BALI EXPRESS, DENPASAR - Setelah lama sakit, dua pejabat Pemprov Bali mulai menjadi bahasan. Bahkan akan dikaji posisinya, jika memang sudah tidak bisa menjalankan tugas akan “diistirahatkan”. Dua pejabat yang sakit di Pemprov adalah Kepala Biro Organisasi I Nyoman Harry Yudha Saka dan Staf Ahli Pemprov Bali IB Kumara Adi.
Informasi yang dirangkum koran, memang dua pejabat ini sudah cukup lama sakit. Yudha Saka sakit setelah menjadi Penjabat Bupati Badung. Yudha Saka jatuh sakit stroke, dan sampai sekarang belum mampu menjalankan tugas secara maksimal. Sedangkan IB Kumara Adi juga mengalami stroke, dan sampai saat ini masih di rawat di rumah sakit. IB Kumara Adi juga sakit sudah cukup lama. “Karena sudah lama, jadi kemungkinan akan dilakukan kajian – kajian termasuk dari tim dokter untuk nanti merekomendasi. Sehingga nanti akan berpeluang diistirahatkan, jika memang rekomendasi dokter menganggap mesti diistirahatkan,” jelas sumber koran ini di Pemprov Bali.
Dikonfirmasikan ke Sekda Bali Cok Ngurah Pemayun mengatakan memang benar akan ada kajian – kajian untuk dua pejabat yang sakit. “Menyangkut kinerja, setelah cukup lama dalam kondisi sakit. Akan ada kajian – kajian untuk nantinya melakukan pengecekan secara medis,” jelas pejabat asal Puri Madangan, Gianyar ini.
Bagi Mantan Kepala Bappeda Bali ini, nantinya tidak hanya melakukan kajian secara administrasi namun ada tim medis. Tim Medis ini yang akan melakukan pengecekan, jika memang kondisinya dinyatakan tidak layak untuk melanjutkan kinerja dan tugas, akan berikan waktu istirahat lebih banyak atau bebas tugas dari jabatan eselon II nya. “Kalau nanti direkomendasikan tim medis, nanti diberikan waktu untuk istirahat,” jelasnya.
Bagi Cok Pemayun, yang pasti bukan untuk menghilangkan jabatannya. Namun untuk memberikan menjalani pengobatan secara maksimal, lebih fokus atas kesehatannya dan bisa lekas pulih lagi seperti sedia kala. “Untuk memberikan waktu penuh untuk menjalani pengobatan, sehingga nanti bisa lebih cepat sembuh,” imbuh Mantan Kepala Biro Tape mini.

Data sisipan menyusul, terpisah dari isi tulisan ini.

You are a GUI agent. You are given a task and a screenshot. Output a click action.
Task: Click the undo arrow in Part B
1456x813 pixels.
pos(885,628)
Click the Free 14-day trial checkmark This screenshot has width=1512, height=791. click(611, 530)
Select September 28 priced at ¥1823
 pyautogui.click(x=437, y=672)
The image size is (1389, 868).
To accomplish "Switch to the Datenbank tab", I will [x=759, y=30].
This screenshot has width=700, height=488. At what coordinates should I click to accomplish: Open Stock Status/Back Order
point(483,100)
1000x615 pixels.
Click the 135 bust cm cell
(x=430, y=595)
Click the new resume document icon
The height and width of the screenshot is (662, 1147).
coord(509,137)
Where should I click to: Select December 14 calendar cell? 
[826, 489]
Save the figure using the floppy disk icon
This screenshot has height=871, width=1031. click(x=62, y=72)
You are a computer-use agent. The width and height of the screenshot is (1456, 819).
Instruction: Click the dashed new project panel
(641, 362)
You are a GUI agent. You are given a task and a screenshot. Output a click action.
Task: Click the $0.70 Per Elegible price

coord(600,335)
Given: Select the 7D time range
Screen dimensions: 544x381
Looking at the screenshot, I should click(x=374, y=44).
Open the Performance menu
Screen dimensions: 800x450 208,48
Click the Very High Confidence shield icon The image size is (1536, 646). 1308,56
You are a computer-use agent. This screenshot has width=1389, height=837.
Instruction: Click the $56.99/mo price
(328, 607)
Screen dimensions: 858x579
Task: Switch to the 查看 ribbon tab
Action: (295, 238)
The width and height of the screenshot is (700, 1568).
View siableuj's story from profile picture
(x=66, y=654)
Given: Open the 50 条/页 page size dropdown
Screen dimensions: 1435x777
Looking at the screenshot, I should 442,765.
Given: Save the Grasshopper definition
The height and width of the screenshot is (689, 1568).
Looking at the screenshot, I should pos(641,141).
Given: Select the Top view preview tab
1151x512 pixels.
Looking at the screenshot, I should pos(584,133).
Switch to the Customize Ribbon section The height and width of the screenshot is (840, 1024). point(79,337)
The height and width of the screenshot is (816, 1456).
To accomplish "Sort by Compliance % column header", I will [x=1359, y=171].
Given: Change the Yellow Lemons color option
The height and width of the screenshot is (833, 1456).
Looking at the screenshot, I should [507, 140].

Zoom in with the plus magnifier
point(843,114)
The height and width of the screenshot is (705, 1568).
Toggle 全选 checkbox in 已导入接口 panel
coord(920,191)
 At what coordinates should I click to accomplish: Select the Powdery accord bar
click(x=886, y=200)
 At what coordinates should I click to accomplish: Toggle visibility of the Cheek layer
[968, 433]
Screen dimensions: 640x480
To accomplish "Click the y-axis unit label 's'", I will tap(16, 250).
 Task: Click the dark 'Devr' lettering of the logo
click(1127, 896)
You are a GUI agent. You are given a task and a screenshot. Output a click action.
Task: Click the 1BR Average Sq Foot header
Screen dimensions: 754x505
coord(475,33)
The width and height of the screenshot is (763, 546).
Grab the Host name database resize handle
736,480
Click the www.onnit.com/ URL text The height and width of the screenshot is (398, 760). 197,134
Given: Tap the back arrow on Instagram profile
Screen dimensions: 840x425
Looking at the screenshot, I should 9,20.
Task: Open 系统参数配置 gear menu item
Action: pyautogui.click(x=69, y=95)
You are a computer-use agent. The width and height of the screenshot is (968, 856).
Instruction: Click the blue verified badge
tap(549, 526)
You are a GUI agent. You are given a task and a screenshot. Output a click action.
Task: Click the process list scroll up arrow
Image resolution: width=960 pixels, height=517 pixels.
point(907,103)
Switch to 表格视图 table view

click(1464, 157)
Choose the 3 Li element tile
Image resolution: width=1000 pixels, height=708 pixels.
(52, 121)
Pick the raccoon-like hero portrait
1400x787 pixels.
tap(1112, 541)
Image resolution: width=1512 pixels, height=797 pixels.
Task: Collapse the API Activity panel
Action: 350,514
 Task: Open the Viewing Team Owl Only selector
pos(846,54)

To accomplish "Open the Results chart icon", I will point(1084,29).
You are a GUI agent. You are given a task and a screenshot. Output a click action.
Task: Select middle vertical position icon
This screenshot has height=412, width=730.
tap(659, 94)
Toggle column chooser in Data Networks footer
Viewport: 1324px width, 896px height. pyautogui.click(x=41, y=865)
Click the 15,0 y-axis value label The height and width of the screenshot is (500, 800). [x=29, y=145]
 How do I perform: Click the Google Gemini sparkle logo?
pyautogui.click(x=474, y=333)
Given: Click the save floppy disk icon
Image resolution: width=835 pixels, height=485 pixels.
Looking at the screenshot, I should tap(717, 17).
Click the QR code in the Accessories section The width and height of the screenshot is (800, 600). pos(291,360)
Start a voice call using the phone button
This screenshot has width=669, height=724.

Jika nantinya Tim medis menyatakan, mesti diistirahatkan akan dilakukan proses untuk pengisian pejabat eselon II. Selain itu juga akan ada pejabat yang pensiun diakhir bulan Desember 2017 ini, jadi akan ada pengisian untuk kursi pejabat yang akan pensiun pada Desember 2017. “Jadi rencana kami, kami akan ada pengisian bagi pejabat yang akan pensiun juga. Seperti Kepala Inspektorat Ketut Teneng, yang akan pensiun akhir tahun ini,” tegas Cok Pemayun.